Были времена, когда нам чудилось, что вот-вот — и мы уже у цели, уже и ногу заносим, чтобы опустить ее на твердую, не скользкую почву. Но потом это оказывалось миражом, игрой воздушных течений. Мост обманывал нас, и хотя веры мы не теряли, но семьдесят лет идти — это даже для истории многовато.
По-разному вели себя наши руководители — были над нами, были с нами, были далеко от нас, но мы шли и шли, в надежде, что мост этот выведет нас к счастью. Но все кончается, может наступить конец и нашему долготерпению.
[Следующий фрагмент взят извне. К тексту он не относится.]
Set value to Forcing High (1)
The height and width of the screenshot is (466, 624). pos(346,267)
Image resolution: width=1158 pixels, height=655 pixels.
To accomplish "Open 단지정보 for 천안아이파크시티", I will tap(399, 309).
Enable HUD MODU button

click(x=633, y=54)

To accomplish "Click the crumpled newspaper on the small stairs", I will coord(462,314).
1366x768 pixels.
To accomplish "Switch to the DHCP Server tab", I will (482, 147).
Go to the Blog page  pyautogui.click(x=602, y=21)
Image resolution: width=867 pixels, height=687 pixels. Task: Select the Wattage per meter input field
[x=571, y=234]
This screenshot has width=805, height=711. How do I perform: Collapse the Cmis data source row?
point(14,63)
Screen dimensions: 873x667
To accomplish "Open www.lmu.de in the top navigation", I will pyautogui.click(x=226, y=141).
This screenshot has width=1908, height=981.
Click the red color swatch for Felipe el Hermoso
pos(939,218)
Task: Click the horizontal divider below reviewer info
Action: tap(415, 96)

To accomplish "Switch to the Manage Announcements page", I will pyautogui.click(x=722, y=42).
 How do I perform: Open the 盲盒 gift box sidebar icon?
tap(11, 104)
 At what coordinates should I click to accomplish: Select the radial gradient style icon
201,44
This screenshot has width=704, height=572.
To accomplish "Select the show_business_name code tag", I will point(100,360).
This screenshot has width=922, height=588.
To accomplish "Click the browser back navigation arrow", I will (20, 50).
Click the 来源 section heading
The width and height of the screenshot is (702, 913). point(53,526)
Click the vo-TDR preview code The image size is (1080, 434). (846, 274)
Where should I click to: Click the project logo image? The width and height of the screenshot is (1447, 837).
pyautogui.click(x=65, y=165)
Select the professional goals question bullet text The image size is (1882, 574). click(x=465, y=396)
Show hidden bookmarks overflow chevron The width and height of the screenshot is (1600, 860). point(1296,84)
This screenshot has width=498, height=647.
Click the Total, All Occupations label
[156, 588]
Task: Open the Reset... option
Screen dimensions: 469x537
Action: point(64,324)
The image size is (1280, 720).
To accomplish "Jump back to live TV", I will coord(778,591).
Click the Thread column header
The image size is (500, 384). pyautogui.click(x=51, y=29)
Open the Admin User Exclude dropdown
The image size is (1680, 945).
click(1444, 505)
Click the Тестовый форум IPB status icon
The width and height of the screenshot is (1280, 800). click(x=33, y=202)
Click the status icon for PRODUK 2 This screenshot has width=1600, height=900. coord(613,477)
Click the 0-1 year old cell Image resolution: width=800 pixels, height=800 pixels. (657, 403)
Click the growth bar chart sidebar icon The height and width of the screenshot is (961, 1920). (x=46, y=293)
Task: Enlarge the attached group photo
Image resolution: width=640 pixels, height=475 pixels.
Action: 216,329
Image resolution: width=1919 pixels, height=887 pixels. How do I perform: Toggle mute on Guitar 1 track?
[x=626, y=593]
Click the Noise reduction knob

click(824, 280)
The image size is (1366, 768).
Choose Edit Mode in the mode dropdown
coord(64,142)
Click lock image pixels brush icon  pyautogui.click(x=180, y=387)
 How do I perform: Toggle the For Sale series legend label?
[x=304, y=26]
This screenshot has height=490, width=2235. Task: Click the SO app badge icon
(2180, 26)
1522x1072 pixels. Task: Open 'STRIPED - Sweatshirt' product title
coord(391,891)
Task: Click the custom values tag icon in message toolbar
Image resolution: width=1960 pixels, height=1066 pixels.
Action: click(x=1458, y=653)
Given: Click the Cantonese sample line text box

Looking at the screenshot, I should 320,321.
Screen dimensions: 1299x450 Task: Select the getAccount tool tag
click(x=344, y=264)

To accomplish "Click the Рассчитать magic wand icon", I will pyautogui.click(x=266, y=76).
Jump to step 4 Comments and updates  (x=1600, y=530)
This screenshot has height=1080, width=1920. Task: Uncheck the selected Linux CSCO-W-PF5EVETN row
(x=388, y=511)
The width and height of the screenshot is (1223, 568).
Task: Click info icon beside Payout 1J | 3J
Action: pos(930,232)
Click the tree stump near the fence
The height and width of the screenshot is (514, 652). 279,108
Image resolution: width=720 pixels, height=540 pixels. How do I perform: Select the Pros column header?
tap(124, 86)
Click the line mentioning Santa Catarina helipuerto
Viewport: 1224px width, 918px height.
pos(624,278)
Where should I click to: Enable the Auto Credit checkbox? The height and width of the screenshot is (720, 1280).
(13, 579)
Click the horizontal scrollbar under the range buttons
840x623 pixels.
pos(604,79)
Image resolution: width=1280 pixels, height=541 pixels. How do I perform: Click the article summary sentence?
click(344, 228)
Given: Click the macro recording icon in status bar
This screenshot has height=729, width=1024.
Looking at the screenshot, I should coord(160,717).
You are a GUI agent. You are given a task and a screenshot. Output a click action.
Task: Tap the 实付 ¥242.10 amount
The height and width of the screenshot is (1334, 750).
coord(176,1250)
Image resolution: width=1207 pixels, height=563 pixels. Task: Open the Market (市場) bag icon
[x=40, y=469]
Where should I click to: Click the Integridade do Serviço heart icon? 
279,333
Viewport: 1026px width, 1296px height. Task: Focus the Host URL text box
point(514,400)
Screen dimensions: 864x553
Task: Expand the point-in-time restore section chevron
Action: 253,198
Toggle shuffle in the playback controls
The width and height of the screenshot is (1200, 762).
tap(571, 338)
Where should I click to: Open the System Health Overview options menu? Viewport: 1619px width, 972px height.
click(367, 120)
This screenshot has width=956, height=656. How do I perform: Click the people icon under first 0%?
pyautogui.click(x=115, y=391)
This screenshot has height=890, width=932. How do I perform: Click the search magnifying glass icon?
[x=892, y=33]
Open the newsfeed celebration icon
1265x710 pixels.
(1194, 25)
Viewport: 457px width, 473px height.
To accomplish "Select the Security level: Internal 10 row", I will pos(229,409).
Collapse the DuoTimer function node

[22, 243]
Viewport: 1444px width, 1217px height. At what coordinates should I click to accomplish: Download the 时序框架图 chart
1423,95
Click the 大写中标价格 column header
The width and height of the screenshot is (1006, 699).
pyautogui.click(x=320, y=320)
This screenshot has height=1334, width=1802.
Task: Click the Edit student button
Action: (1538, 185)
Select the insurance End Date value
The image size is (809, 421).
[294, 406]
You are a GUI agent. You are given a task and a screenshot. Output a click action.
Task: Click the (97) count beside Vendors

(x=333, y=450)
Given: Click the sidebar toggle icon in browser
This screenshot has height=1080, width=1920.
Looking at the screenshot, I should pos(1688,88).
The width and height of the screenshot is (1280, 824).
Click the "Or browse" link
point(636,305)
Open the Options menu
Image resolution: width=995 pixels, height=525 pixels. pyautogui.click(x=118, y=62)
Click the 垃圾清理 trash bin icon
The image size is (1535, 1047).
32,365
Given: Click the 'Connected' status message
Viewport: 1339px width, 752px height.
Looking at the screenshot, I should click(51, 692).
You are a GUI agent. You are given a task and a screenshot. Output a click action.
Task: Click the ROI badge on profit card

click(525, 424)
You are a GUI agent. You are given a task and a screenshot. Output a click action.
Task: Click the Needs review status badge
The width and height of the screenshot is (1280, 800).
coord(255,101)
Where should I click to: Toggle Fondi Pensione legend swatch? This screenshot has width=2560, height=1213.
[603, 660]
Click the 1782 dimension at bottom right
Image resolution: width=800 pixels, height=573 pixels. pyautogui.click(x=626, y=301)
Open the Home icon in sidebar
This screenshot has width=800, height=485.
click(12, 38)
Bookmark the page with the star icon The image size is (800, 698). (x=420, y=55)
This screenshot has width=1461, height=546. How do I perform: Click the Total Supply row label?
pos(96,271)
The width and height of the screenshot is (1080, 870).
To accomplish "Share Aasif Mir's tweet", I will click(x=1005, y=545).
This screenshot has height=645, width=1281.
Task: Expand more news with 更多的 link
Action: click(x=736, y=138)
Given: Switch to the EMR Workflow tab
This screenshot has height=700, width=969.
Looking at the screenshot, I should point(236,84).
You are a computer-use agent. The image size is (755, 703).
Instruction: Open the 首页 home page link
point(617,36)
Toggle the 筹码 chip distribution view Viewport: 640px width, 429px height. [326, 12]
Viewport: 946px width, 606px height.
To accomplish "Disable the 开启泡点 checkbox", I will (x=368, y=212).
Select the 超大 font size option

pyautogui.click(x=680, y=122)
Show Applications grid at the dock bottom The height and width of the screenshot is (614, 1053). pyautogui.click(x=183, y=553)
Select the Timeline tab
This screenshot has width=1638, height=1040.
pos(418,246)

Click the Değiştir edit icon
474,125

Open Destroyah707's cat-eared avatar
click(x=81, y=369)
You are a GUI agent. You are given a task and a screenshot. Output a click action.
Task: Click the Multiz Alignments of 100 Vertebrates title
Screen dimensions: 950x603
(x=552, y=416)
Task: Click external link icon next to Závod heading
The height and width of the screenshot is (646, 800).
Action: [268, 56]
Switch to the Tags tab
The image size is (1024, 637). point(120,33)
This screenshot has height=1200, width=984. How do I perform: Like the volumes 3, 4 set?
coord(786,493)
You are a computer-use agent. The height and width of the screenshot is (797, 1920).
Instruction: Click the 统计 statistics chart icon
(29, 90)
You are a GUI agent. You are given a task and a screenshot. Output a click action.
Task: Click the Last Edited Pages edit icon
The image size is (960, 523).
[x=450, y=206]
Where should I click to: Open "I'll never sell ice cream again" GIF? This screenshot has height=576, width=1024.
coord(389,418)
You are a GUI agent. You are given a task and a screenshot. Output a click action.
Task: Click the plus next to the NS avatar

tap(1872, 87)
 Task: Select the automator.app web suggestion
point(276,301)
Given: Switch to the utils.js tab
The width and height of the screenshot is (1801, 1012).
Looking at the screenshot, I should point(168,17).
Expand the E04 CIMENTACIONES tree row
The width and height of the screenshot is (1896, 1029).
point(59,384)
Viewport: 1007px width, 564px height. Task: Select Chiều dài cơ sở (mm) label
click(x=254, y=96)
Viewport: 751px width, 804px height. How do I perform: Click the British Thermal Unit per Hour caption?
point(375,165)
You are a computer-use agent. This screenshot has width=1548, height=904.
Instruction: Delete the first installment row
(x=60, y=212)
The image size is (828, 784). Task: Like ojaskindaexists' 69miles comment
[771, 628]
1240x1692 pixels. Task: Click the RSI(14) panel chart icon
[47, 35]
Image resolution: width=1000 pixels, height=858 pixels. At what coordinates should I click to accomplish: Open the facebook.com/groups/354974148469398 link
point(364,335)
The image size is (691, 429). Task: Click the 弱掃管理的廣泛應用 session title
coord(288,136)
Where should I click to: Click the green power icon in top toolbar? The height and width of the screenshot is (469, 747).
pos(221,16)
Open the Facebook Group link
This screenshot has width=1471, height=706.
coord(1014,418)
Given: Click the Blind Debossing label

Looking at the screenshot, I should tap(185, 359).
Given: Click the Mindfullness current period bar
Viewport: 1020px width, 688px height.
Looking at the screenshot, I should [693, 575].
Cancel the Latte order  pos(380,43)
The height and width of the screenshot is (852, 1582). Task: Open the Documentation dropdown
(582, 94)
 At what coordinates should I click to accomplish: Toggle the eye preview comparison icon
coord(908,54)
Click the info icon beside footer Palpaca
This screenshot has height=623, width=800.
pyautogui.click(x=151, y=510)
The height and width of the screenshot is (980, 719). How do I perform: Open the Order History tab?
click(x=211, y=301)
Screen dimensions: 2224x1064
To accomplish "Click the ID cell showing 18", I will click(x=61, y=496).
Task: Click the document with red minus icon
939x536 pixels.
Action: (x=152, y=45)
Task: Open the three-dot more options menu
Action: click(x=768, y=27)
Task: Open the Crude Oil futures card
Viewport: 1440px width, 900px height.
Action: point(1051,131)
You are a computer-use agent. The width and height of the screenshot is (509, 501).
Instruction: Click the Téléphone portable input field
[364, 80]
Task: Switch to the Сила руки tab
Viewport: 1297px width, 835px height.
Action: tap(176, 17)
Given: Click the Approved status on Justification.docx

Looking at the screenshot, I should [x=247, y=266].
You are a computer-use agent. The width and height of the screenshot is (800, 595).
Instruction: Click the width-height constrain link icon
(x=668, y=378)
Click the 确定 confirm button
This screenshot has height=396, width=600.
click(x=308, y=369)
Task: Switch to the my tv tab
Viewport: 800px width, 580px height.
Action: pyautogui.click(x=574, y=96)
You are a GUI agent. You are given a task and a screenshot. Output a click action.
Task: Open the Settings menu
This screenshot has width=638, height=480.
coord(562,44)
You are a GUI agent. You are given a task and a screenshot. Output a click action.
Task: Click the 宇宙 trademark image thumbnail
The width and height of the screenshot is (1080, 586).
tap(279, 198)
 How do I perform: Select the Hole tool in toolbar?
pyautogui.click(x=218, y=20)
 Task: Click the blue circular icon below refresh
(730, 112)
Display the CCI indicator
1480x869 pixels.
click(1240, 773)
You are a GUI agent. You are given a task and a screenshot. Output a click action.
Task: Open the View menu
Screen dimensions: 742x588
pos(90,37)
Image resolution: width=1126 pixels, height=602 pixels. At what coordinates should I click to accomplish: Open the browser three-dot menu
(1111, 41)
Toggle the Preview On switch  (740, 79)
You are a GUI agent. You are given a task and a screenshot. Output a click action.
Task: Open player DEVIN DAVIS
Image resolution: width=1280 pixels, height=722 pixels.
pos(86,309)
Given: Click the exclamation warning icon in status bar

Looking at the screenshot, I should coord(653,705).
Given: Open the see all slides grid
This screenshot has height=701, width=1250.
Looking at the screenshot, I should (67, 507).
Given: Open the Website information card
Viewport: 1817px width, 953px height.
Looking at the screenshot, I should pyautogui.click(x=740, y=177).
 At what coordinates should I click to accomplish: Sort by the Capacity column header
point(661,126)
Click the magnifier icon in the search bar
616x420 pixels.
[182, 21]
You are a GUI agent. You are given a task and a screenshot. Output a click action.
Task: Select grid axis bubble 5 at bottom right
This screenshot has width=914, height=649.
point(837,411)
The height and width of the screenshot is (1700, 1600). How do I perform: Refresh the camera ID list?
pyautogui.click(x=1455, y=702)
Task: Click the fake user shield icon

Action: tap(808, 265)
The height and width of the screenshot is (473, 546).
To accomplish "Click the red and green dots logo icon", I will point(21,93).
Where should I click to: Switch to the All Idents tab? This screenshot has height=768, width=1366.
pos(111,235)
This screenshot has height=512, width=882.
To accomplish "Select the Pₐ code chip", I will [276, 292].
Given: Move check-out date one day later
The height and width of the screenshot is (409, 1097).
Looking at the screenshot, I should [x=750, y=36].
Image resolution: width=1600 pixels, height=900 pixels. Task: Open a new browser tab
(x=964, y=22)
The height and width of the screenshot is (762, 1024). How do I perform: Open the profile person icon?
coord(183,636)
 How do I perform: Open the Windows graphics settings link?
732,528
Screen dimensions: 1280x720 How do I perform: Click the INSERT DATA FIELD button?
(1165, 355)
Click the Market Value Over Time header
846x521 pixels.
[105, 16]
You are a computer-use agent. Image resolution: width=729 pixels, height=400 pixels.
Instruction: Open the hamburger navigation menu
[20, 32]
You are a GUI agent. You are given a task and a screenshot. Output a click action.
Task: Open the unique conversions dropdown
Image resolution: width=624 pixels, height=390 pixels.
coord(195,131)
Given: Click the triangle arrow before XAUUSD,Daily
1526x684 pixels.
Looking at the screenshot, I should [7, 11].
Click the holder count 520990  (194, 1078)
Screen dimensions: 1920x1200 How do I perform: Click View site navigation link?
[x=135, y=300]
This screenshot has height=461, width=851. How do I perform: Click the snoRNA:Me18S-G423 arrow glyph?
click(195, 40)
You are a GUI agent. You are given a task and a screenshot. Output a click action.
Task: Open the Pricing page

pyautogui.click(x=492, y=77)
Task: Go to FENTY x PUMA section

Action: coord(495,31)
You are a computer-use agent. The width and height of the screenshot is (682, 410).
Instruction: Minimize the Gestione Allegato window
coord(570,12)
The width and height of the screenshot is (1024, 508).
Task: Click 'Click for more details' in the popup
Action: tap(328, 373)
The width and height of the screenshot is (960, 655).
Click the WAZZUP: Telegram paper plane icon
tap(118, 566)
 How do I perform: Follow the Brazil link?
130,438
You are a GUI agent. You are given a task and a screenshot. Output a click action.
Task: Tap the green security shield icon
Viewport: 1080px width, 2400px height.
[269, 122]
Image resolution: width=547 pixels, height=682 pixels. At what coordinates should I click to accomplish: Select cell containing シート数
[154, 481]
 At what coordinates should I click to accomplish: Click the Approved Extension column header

Эх, кабы знать, что хоть мост и чертов, недаром его так назвали люди, на нем и сам черт ногу сломит, — но направление у него верное! Никто не может нам этого сказать. Дескать, раз вступили на него — сами разбирайтесь. Вот мы и разбираемся — сперва бегом бежали, потом пригорюнивались, останавливались даже.
Сейчас стараемся идти осторожно, каждый шаг нащупываем, но все-таки идем. Куда-нибудь да выйдем. Но вот вопрос — куда?
ВМЕСТО ПОСЛЕСЛОВИЯ
Отец скончался 3 апреля 1995 года, спустя три дня после своего 91-летия. Он как будто поставил себе целью дотянуть до этой даты, перейти какой-то внутренний рубеж и вступить в свой десятый десяток. Незадолго до своего ухода он задумчиво посмотрел на меня и сказал: «А ведь тебе скучно без меня будет…» В какой-то степени мне удалось отдалить наступление этого грустного времени, когда я готовил к публикации его «Записки неунывающего», вновь всецело погружаясь в интереснейший мир человека, на глазах которого тяжелой поступью ушел в Историю XX век.